Ultra-High-Resolution Remote Sensing for Species Identification and Restoration Monitoring
Alicia Langton1*, Richard Alward2, Tamera Minnick3, Danielle Johnston4
1EcoloGIS, Grand Junction, CO, USA; alicia.langton@gmail.com
2Aridlands, LLC, Grand Junction, CO, USA; ralward@aridlands-nrc.com
3Colorado Mesa University, Grand Junction, CO, USA; tminnick@coloradomesa.edu
4Colorado Parks and Wildlife, Grand Junction, CO, USA; danielle.bilyeu@state.co.us
Next year initiates the United Nations Decade on Ecosystem Restoration. Monitoring of outcomes is a critical component of ecological and management-directed restoration. Both institutional (financial) and technical (poor design) challenges can limit effective implementation of monitoring programs. In this case study, we compared two methods that can be used for monitoring habitat restoration: ground-collected line-point intercept (LPI) data vs. remote sensing using a small Unmanned Aerial System (sUAS; aka, “drone”). Pinyon-juniper woodland overstory was thinned mechanically in Rio Blanco County, Colorado within twenty-one 0.8 ha plots to promote increasing cover of the shrubs, perennial grasses, and native annual forbs preferred by mule deer and other wildlife. Vegetation cover was estimated on the ground with 300 pts along 13 transects in each plot and by air with a fixed-wing sUAS outfitted with a 5-band multispectral sensor (ground sampling distance ≤ 6 cm).
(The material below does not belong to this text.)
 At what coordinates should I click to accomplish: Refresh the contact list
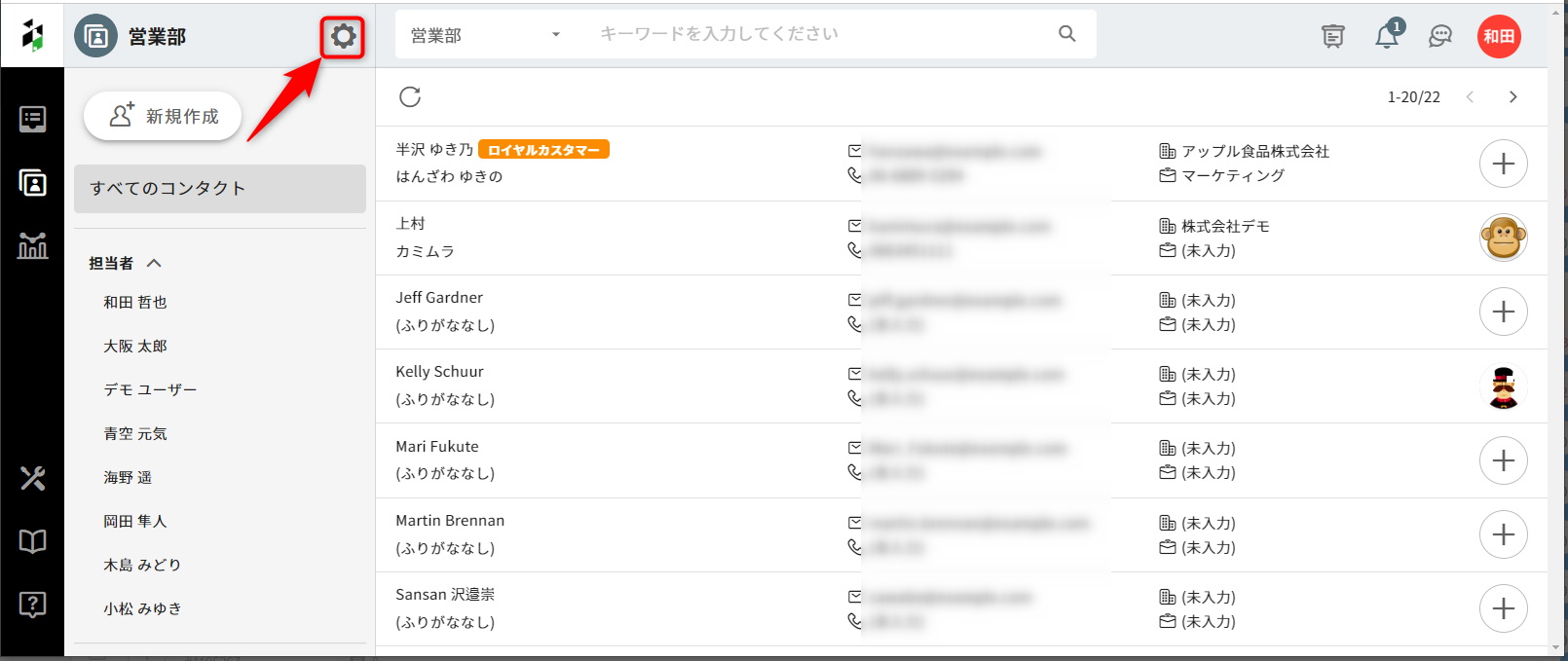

Ground-based data collection required 21 person-days in the field while multispectral image collection required just 2 person-days. We analyzed multispectral imagery using eCognition, an object-based image analysis software. We found strong correlations between LPI and remotely sensed cover estimates for shrubs (R²= 0.89) and two shrub species that are key indicators of habitat quality: serviceberry (Amelanchier alnifolia / A. utahensis; R²= 0.78) and snowberry (Symphoricarpos rotundifolius; R²= 0.88). Restoration monitoring using ultra-high-resolution sensors and sUAVs provides managers with more efficient, effective, and flexible tools. These technologies offer potential benefits of reduced costs and impacts to the environment while obtaining accurate assessments of wildlife habitat and restoration success.